Dataset records:
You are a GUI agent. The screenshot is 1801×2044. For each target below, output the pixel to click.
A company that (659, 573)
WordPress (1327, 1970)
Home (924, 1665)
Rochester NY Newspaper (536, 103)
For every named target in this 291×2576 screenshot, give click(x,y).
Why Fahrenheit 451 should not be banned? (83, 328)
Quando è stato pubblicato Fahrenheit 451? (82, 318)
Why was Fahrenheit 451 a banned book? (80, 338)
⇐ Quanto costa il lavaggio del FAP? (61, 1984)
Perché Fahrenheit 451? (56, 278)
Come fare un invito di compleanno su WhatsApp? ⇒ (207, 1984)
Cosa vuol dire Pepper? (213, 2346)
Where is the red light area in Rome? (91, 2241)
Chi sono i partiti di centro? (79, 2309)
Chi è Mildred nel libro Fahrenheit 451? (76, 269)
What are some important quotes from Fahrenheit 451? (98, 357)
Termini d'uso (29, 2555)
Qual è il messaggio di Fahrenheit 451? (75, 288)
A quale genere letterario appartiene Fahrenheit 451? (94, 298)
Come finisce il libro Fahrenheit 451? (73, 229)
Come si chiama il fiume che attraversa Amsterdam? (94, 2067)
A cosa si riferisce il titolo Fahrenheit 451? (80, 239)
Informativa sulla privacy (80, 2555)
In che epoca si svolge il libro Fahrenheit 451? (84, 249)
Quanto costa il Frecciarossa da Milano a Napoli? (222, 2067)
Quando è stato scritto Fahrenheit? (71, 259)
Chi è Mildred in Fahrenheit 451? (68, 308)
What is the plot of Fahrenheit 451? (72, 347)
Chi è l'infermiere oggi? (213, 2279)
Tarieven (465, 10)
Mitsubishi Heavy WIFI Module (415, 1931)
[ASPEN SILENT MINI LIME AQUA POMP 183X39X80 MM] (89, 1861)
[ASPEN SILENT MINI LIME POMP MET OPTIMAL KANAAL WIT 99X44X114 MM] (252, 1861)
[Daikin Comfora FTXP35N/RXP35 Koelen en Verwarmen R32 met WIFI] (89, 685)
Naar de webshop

• _Work order_
To complete the exercise, print all of the entries exactly.

• _Answer area_
You are a GUI agent. The screenshot is 1801×2044. For each target below, output the pixel to click.
A company that (659, 573)
WordPress (1327, 1970)
Home (924, 1665)
Rochester NY Newspaper (536, 103)
For every named target in this 291×2576 screenshot, give click(x,y).
Why Fahrenheit 451 should not be banned? (83, 328)
Quando è stato pubblicato Fahrenheit 451? (82, 318)
Why was Fahrenheit 451 a banned book? (80, 338)
⇐ Quanto costa il lavaggio del FAP? (61, 1984)
Perché Fahrenheit 451? (56, 278)
Come fare un invito di compleanno su WhatsApp? ⇒ (207, 1984)
Cosa vuol dire Pepper? (213, 2346)
Where is the red light area in Rome? (91, 2241)
Chi sono i partiti di centro? (79, 2309)
Chi è Mildred nel libro Fahrenheit 451? (76, 269)
What are some important quotes from Fahrenheit 451? (98, 357)
Termini d'uso (29, 2555)
Qual è il messaggio di Fahrenheit 451? (75, 288)
A quale genere letterario appartiene Fahrenheit 451? (94, 298)
Come finisce il libro Fahrenheit 451? (73, 229)
Come si chiama il fiume che attraversa Amsterdam? (94, 2067)
A cosa si riferisce il titolo Fahrenheit 451? (80, 239)
Informativa sulla privacy (80, 2555)
In che epoca si svolge il libro Fahrenheit 451? (84, 249)
Quanto costa il Frecciarossa da Milano a Napoli? (222, 2067)
Quando è stato scritto Fahrenheit? (71, 259)
Chi è Mildred in Fahrenheit 451? (68, 308)
What is the plot of Fahrenheit 451? (72, 347)
Chi è l'infermiere oggi? (213, 2279)
Tarieven (465, 10)
Mitsubishi Heavy WIFI Module (415, 1931)
[ASPEN SILENT MINI LIME AQUA POMP 183X39X80 MM] (89, 1861)
[ASPEN SILENT MINI LIME POMP MET OPTIMAL KANAAL WIT 99X44X114 MM] (252, 1861)
[Daikin Comfora FTXP35N/RXP35 Koelen en Verwarmen R32 met WIFI] (89, 685)
Naar de webshop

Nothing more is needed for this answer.